From the first line of the entries below to the line with "Run the project with the green play button", give each line again exactly.
*** Begin section ***
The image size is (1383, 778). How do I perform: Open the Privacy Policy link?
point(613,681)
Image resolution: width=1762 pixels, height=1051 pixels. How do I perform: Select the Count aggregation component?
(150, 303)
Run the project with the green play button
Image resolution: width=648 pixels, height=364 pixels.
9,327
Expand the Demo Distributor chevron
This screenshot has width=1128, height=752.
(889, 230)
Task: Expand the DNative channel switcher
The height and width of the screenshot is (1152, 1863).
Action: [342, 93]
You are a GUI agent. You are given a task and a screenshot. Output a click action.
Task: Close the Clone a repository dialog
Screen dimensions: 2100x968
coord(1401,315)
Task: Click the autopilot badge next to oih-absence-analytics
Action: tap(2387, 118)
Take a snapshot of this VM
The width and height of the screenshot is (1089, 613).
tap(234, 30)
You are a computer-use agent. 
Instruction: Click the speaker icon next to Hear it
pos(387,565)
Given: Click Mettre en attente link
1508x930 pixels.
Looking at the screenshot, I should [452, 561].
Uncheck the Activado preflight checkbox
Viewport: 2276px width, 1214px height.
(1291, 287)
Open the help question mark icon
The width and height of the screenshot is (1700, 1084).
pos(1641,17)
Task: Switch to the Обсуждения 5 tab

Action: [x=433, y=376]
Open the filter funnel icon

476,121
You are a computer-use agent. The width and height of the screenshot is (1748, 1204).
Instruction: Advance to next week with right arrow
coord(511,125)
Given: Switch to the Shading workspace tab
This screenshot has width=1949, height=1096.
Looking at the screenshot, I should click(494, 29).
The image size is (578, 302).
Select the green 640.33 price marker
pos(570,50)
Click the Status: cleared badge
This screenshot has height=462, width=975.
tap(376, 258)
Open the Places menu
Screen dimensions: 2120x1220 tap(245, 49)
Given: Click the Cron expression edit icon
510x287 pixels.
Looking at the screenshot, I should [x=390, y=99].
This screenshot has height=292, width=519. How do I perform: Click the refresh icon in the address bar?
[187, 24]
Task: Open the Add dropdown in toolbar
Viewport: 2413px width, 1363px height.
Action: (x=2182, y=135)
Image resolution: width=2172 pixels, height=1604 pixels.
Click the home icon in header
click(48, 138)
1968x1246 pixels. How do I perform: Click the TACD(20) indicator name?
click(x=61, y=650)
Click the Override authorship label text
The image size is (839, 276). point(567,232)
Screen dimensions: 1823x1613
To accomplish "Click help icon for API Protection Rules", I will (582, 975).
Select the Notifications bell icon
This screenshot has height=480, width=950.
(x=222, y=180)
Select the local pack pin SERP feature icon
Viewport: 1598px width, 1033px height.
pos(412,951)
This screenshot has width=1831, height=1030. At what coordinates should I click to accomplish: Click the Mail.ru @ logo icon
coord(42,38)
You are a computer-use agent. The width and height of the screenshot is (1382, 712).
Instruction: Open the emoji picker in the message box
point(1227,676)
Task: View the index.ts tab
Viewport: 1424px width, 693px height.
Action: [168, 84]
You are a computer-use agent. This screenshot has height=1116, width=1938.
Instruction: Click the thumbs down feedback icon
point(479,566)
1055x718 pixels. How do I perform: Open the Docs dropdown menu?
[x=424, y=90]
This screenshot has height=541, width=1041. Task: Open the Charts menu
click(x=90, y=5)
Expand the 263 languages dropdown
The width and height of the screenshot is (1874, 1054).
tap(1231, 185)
*** End section ***
[Finished task]
The image size is (1383, 778). How do I perform: Open the Privacy Policy link?
point(613,681)
Image resolution: width=1762 pixels, height=1051 pixels. How do I perform: Select the Count aggregation component?
(150, 303)
Run the project with the green play button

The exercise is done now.